Because Fellowship’s self-titled EP struck such a chord for many, The Saberlight Chronicles’ arrival feels a long time coming. There was something strikingly earnest and unapologetically spirited and fun about “The Hours of Wintertime,” “Hearts Upon the Hill,” and particularly “Glint” that made it easy to root for these Englanders. Symphonic power metal is hardly a young person’s game, and Fellowship represented a rare passing of the baton. That there could be so much talent, promise, and riffs in an indie symphonic power metal band was as shocking as it was exciting.
What appealed to me most about Fellowship was its marriage of pomp and catchy songwriting—a melding of Rhapsody of Fire and early-mid 2000s Sonata Arctica. That comparison feels even more appropriate here. Not unlike Luca Turilli and Alex Staropoli’s work on those early Rhapsody records such as Symphony of Enchanted Lands or Dawn of Victory, the riffs are adventurous and the pomp ever-present. Now imagine Tony Kakko singing over a more melodic version of that, bridging Reckoning Night and, say, Unia, and you have a sound not too far removed from The Saberlight Chronicles.

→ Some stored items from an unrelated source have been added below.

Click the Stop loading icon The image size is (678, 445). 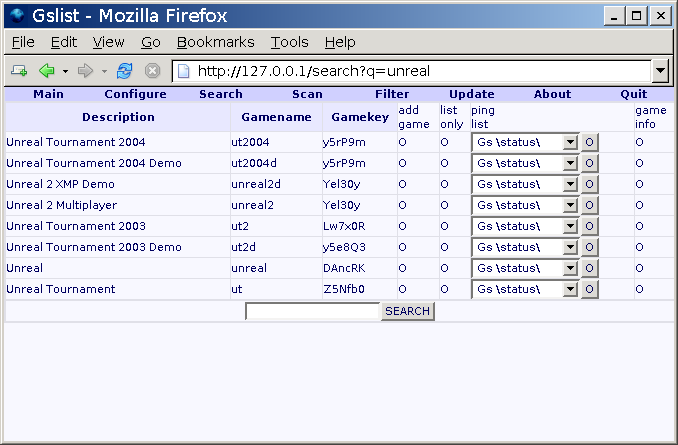pyautogui.click(x=152, y=71)
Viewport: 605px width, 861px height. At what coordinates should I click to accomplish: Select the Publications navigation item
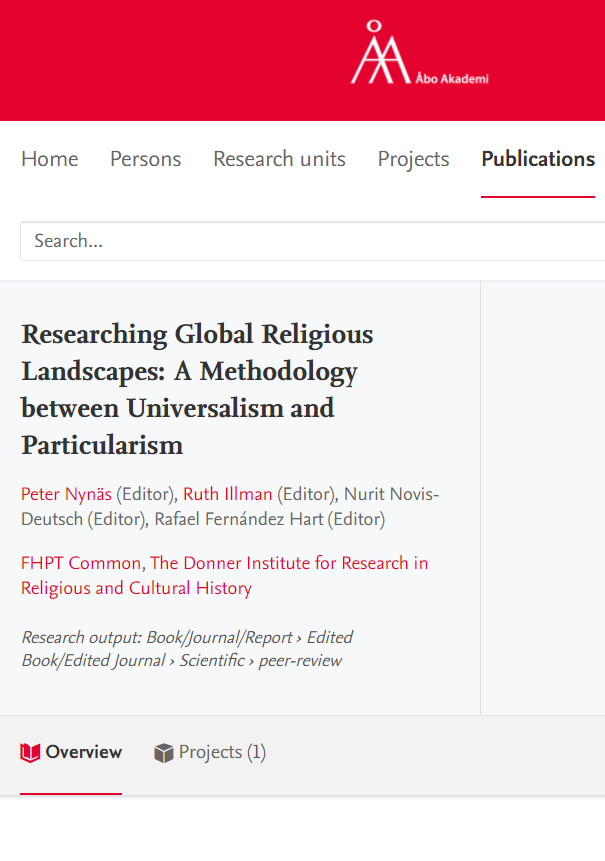pyautogui.click(x=538, y=159)
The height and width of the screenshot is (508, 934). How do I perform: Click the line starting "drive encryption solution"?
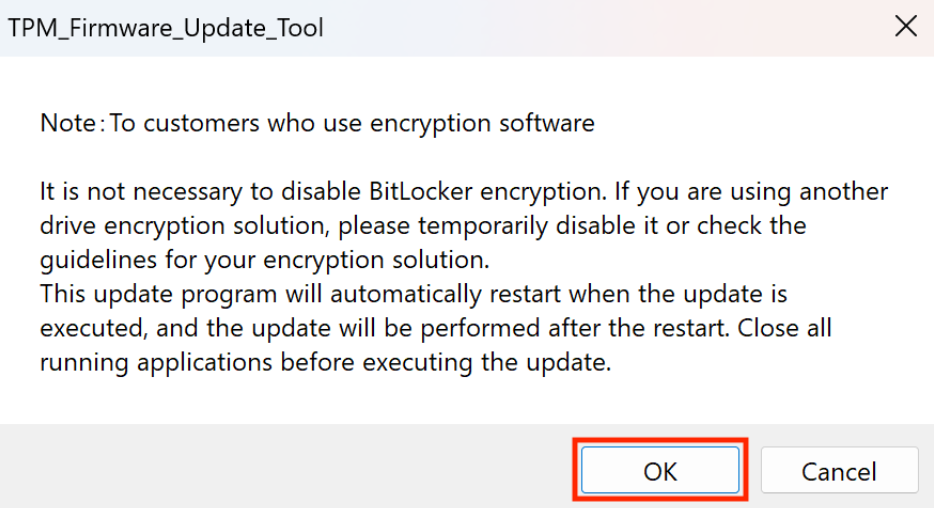coord(422,225)
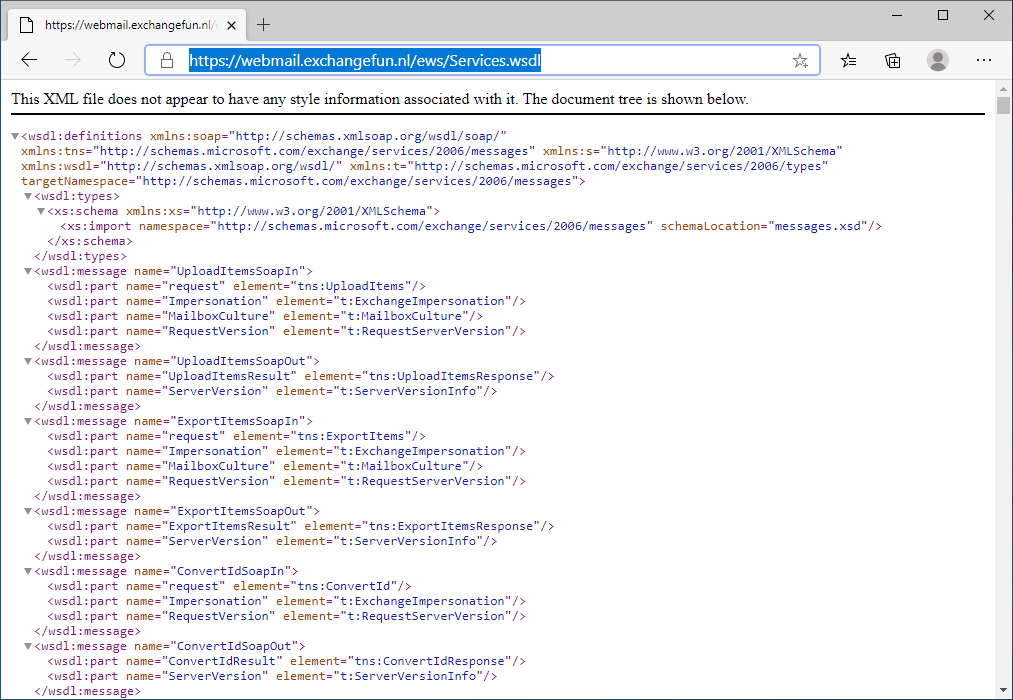Viewport: 1013px width, 700px height.
Task: Open a new tab with plus button
Action: click(x=264, y=24)
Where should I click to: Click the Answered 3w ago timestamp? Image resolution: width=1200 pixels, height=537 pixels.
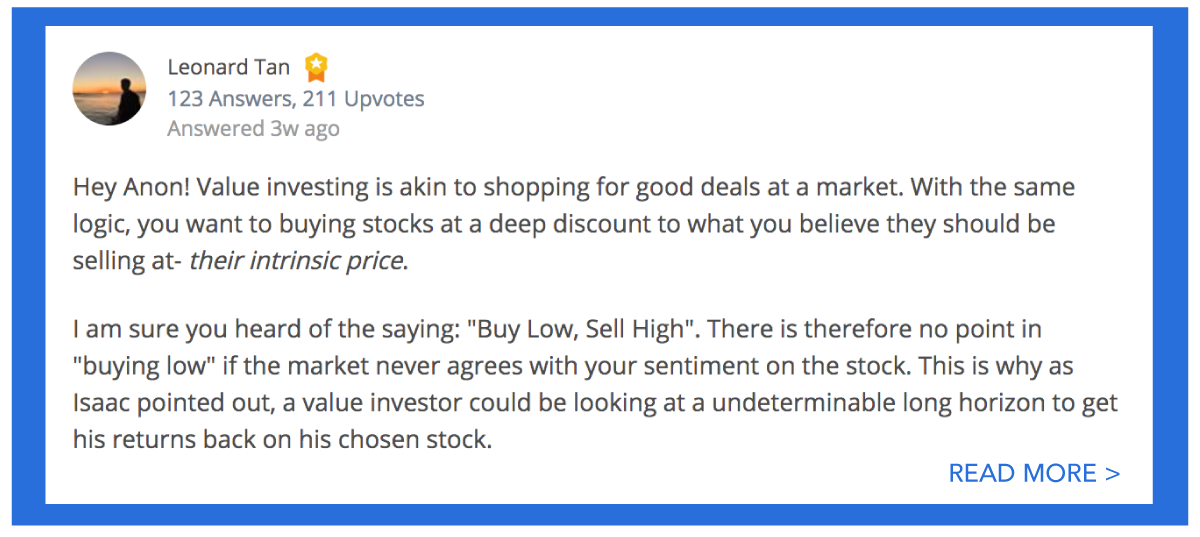coord(253,128)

Though the band shines a light on its neoclassical leanings with the lead single, “Until the Fire Dies,” Fellowship pulls almost equally from more traditionally melodic influences such as the aforementioned Sonata Arctica and post-Tolkki Stratovarius. “Atlas,” for example, is much catchier than anything we would have heard from Rhapsody. Yet it also boasts some Turilli-esque shredding. And it manages it all so seamlessly. It’s that ability to distill the best parts of symphonic and melodic power metal that distinguishes Fellowship from lesser bands.
Despite sometimes sounding like Majestica sans the more lighthearted German influence (Helloween and Freedom Call, mostly), The Saberlight Chronicles feels a bit like escapist fun. Though I doubt we’ll see the band’s version of A Christmas Carol, Fellowship sounds equally vibrant on songs such as “Glory Days,” “Scars and Shrapnel Wounds,” and “Oak and Ash.” Like Majestica, Fellowship embraces excess without sacrificing the song.
As much as The Saberlight Chronicles delivers on the band’s promise, I can’t help but feel that Fellowship can and will do even better in the not too distant future. I, and I am sure many others, will be watching, confident that whatever reasonably hyped expectations we can muster will not only be met but exceeded in short order.